**Element lookup listing**
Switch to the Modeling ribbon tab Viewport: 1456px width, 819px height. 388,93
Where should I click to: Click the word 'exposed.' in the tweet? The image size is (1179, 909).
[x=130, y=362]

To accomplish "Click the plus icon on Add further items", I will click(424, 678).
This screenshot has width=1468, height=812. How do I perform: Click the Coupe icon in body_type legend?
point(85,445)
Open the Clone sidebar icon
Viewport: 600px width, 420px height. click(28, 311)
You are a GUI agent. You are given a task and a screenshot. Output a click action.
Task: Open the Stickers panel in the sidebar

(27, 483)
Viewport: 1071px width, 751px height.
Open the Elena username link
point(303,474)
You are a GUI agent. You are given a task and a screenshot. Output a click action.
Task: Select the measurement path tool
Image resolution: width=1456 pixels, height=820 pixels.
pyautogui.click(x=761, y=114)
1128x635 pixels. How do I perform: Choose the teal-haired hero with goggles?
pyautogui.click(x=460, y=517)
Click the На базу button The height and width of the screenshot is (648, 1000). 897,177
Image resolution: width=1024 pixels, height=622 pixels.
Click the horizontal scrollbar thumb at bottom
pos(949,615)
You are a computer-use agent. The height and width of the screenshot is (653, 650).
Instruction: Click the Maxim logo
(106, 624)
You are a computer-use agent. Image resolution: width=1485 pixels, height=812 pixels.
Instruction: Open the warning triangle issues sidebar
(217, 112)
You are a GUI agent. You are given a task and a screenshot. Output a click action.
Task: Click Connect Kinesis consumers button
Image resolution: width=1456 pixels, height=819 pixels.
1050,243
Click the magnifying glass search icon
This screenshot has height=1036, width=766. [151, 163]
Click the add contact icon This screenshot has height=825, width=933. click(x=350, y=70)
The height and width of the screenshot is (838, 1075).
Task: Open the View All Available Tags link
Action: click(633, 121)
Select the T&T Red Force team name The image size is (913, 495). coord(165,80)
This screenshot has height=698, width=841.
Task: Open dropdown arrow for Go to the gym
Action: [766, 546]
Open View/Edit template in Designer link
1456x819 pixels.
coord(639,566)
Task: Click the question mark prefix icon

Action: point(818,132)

**What the task requires**
Find each line in the listing above that contains the word "This", treating uppercase and lowercase as different, and copy those lines.

**Task result**
This screenshot has width=1468, height=812. How do I perform: Click the Coupe icon in body_type legend?
This screenshot has height=1036, width=766. [151, 163]
Click the add contact icon This screenshot has height=825, width=933. click(x=350, y=70)
This screenshot has height=698, width=841.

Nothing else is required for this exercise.